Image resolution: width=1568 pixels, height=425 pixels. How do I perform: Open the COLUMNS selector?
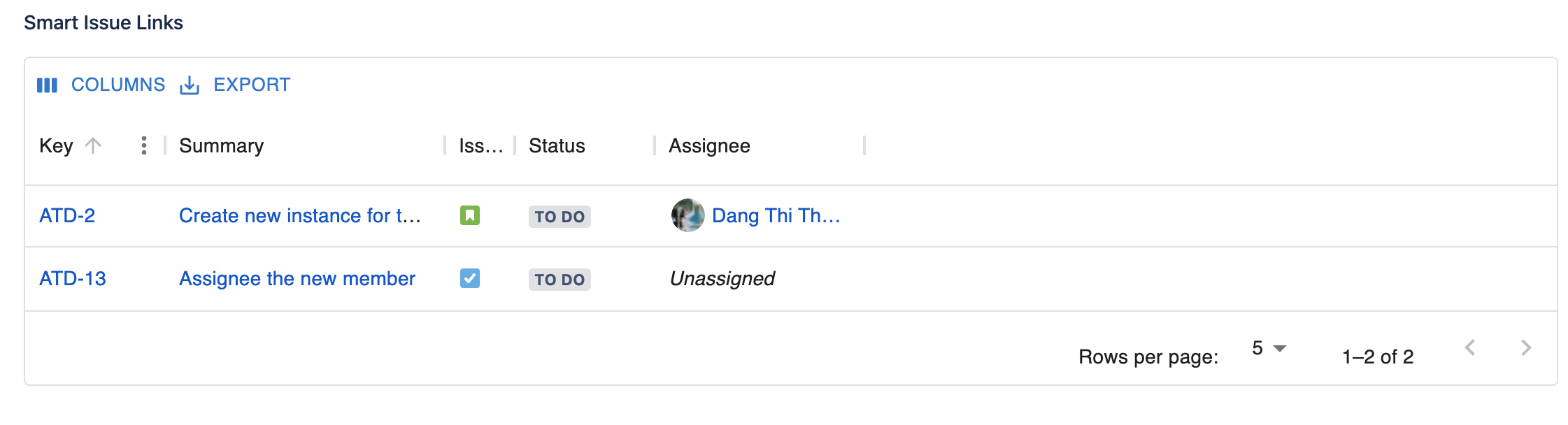click(x=117, y=85)
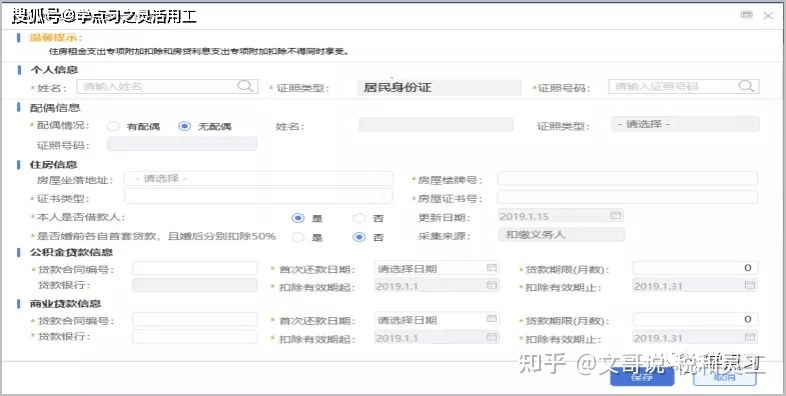Select 是 for 婚前各自首套贷款
Image resolution: width=786 pixels, height=396 pixels.
pos(298,237)
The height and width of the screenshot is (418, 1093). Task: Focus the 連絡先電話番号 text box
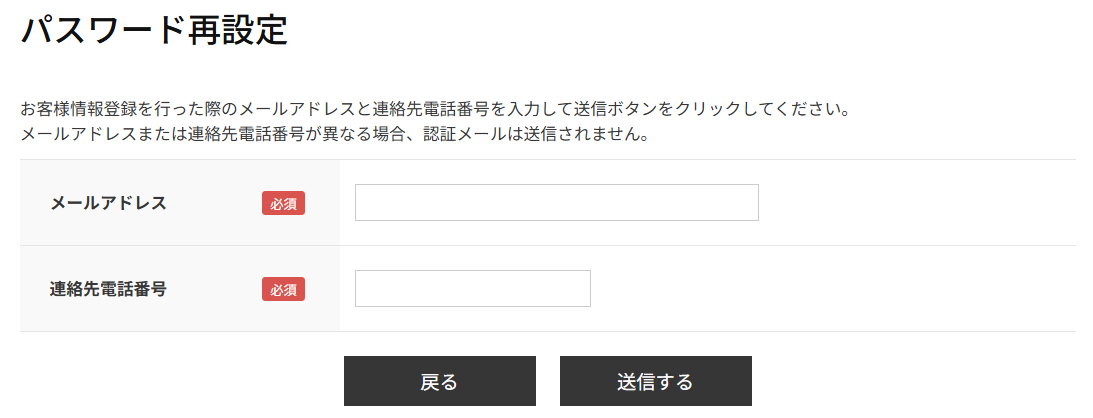(472, 288)
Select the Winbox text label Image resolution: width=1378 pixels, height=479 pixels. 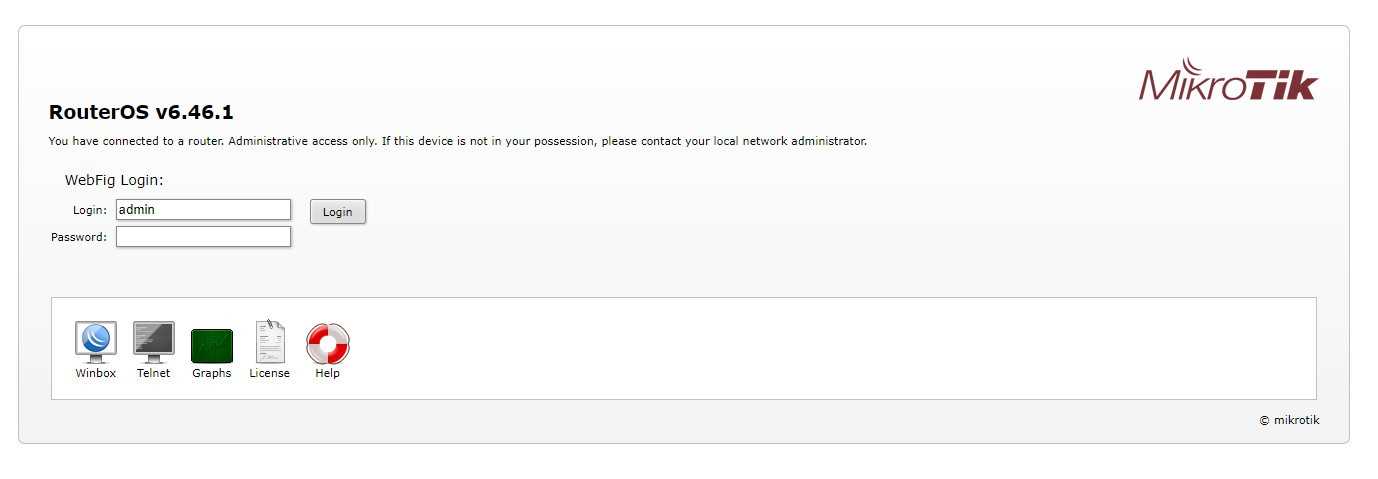(x=96, y=373)
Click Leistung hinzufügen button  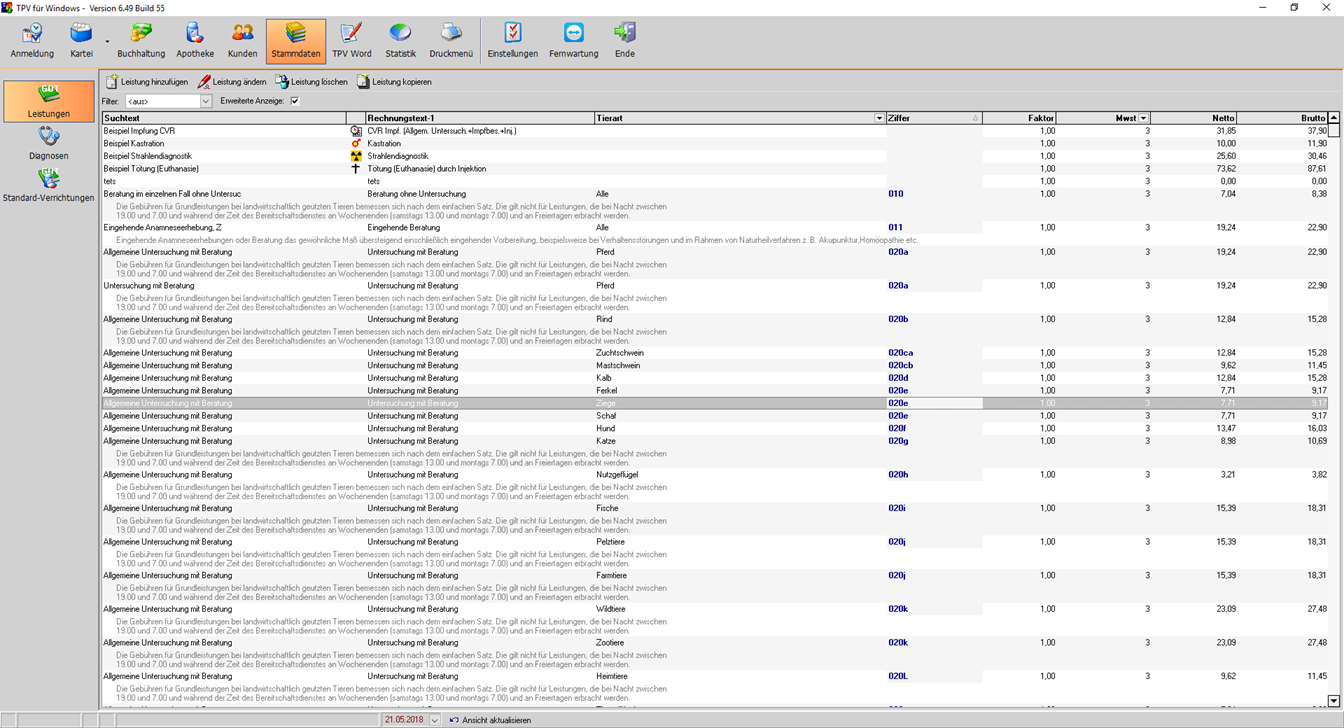(147, 82)
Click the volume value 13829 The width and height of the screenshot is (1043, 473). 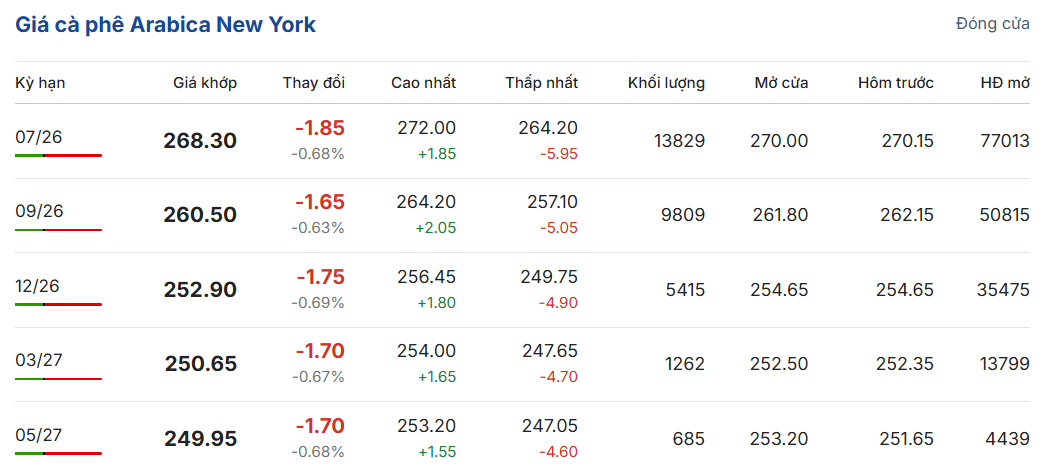tap(676, 141)
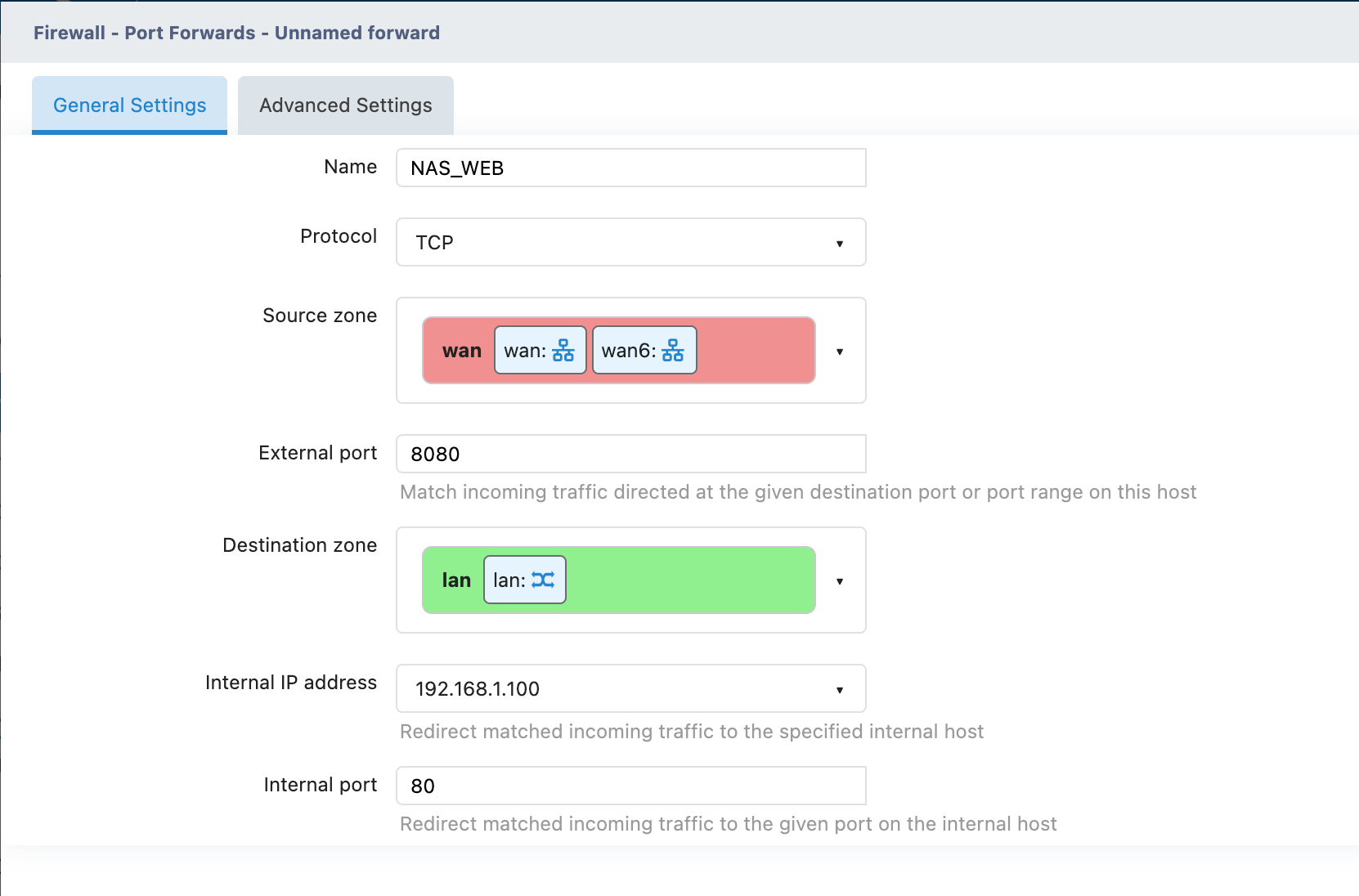Select the General Settings tab
Viewport: 1359px width, 896px height.
[x=129, y=105]
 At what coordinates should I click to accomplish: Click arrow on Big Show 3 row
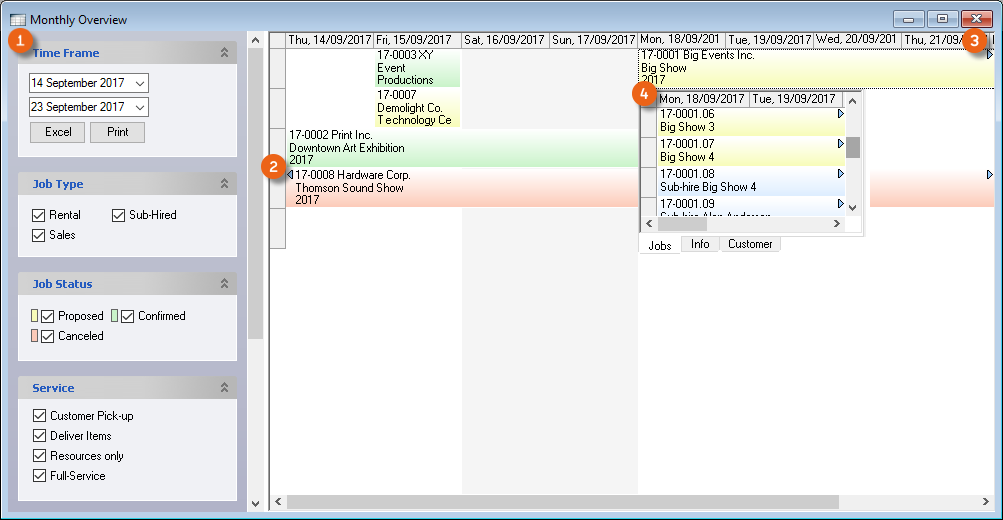coord(841,114)
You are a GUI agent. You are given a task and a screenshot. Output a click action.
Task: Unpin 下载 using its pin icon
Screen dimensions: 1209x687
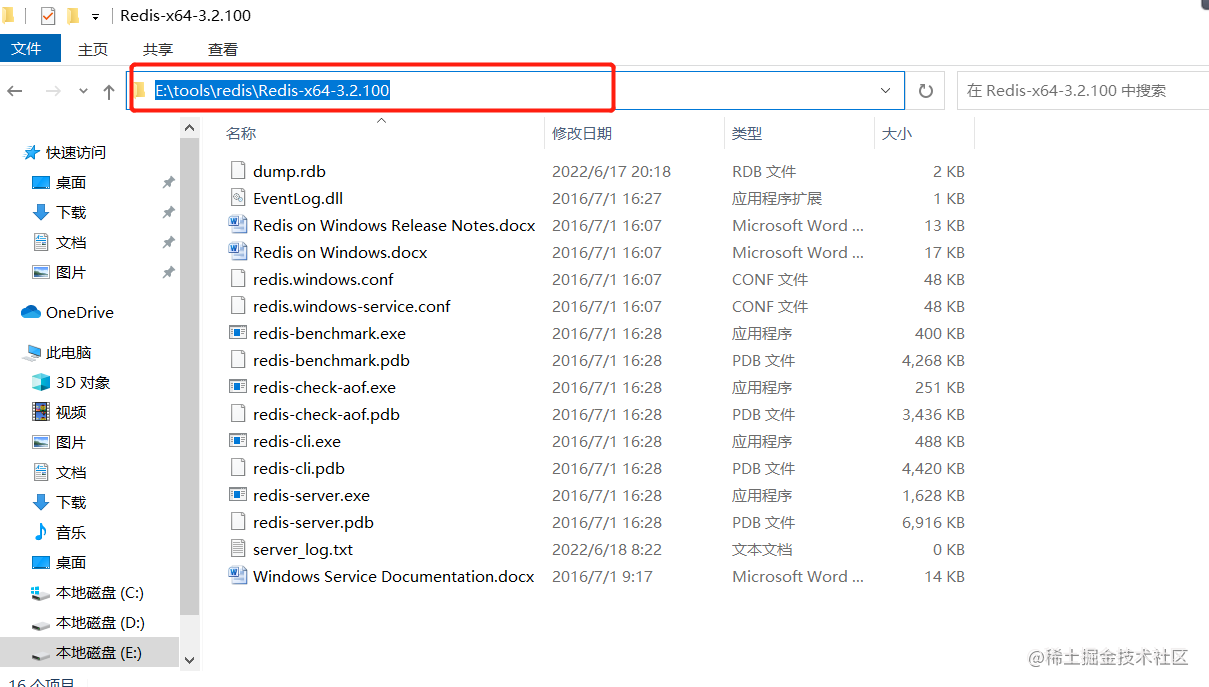168,212
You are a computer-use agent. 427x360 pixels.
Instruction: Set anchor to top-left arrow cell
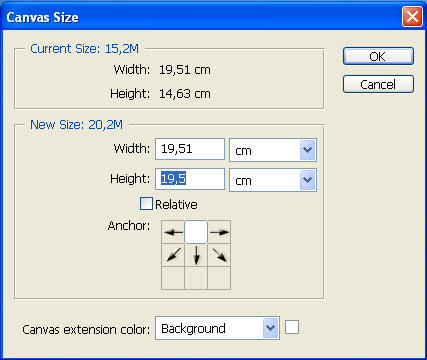(173, 232)
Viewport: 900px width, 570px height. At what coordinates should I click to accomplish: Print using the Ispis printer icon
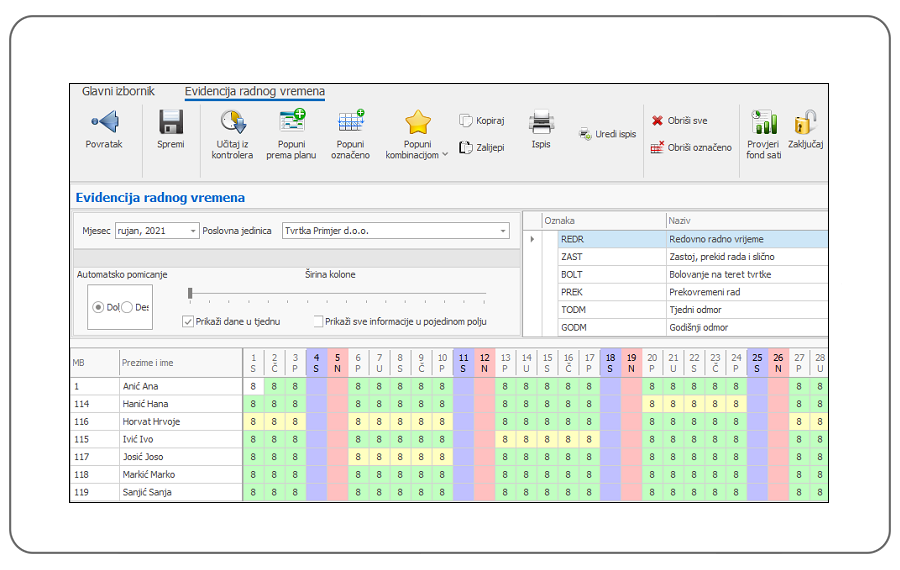point(541,122)
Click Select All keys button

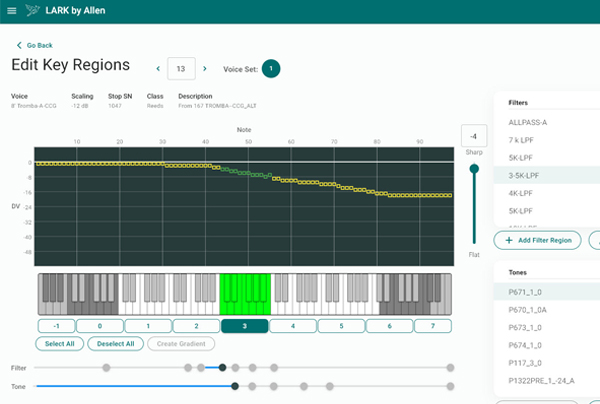[x=60, y=344]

■ **WHAT YOU NEED TO DO**
Starting at the line with "Viewport: 900px width, 570px" and stopping at the final line of the material, reproduce each line exactly, both ends included. Leave the pictures out.

■ **OUTPUT FOR THIS EXERCISE**
Viewport: 900px width, 570px height. At what coordinates should I click to accomplish: Print using the Ispis printer icon
point(541,122)
Click Select All keys button

[x=60, y=344]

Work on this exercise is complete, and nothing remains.